By James Kwak
Now is as good a time as any to remind people of who provides all those detailed projections of where Hurricane Sandy is going to hit and how strong it’s going to be: the federal government. No matter how you get your weather news—local TV or radio, The Weather Channel, AccuWeather, whatever—hurricane forecast information originally comes from the National Hurricane Center, which is part of the National Weather Service. The raw data come in part from the Hurricane Hunters, the pilots who fly planes into hurricanes, who are part of the Air Force Reserve and the National Oceanic and Atmospheric Administration. The computer models that predict where hurricanes are going to strike are developed by the NHC.
In August 2011, Simon and I were on vacation with our families in Southern Florida as Hurricane Irene was approaching the East Coast. Simon had the idea of using government weather services as the example to lead off chapter 4 of White House Burning, “What Does the Federal Government Do?” I like this example because almost everyone agrees that the federal government should be engaged in disaster prevention, disaster relief, and even weather forecasting. In 2005, Rick Santorum proposed a bill that would have prevented the National Weather Service from providing weather forecasts to the public—but he insisted that the NWS should gather weather data and provide it to private companies so that they could make money off of it. (AccuWeather is based in Pennsylvania, Satorum’s state, by the way.)

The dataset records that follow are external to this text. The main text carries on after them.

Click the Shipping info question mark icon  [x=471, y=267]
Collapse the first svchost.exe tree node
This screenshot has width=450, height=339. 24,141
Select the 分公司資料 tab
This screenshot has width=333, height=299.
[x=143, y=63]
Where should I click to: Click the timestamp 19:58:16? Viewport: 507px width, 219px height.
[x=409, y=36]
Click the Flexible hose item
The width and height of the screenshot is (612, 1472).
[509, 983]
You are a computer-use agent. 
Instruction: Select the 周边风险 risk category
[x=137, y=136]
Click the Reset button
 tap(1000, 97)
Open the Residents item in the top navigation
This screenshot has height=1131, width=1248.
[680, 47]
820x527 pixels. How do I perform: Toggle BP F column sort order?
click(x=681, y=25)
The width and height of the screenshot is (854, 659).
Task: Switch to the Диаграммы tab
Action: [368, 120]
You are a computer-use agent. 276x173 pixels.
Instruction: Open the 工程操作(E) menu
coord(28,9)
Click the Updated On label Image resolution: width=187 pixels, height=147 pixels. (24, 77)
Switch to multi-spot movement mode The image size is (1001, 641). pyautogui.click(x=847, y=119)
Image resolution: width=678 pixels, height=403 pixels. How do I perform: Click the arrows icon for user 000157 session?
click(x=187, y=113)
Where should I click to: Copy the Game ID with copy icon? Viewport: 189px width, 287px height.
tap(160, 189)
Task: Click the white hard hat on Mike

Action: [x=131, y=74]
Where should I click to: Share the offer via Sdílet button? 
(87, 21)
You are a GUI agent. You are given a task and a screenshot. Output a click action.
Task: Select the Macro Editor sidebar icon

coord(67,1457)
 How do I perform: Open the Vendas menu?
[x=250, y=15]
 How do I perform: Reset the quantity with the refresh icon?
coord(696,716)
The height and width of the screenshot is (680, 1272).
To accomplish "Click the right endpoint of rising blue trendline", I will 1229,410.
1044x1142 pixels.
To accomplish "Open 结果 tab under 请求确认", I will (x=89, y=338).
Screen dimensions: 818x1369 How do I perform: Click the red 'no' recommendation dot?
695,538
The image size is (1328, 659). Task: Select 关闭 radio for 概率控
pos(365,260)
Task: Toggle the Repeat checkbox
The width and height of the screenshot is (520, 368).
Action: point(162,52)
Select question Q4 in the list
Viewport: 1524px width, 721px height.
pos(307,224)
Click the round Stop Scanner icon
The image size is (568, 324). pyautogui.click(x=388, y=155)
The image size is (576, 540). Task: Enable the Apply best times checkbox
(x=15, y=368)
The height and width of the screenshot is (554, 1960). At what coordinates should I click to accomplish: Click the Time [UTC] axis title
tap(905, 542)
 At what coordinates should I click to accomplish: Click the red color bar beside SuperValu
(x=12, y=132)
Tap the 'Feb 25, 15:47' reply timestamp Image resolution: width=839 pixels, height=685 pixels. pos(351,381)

There’s a strong case to be made that hurricane research is one area where a small amount of taxpayer spending has had huge public benefits. That argument is made by Jeff Masters of Weather Underground. I was going to put it into White House Burning, but I didn’t think one of his sources said what he wanted it to say. Still, as I discussed in a previous post, it is highly likely that more accurate forecasts have saved tens or hundreds of millions of dollars in unnecessary evacuations for each large hurricane.
What do Mitt Romney and Paul Ryan think about taxpayer-funded hurricane research? We don’t know what Mitt Romney thinks because we don’t know what he thinks about anything (wait . . . this month he’s a moderate, so he’s probably for it . . . but isn’t he in favor of private sector innovation, so maybe he’s against it . . . how does his head not explode?). But we know what Paul Ryan thinks about it because the House tried to cut Hurricane Hunter funding by 40 percent in 2011. Let’s see what he has to say about that on the campaign trail.
The bigger issue is that Romney-Ryan calls to cut government spending run into the problem that most government spending is on things that most people like, such as disaster forecasting and prevention. This is why they can’t say in particular what programs they would cut, just like they can’t say what tax deductions they would eliminate, because that would be obviously stupid or unpopular. Instead, when they open their mouths to talk about government spending, they want more of it, like Mitt Romney saying we need an even bigger navy. (By contrast, Robert Gates, a Republican defense secretary, thought that eleven aircraft carrier groups were more than enough in a world where no other country had more than one—and that’s already stretching the definition of aircraft carrier group.)
Romney-Ryan is all about lower tax rates, more spending on things they like, and nothing (tax increases or spending cuts) that would actually make anyone worse off. What’s wrong with this picture?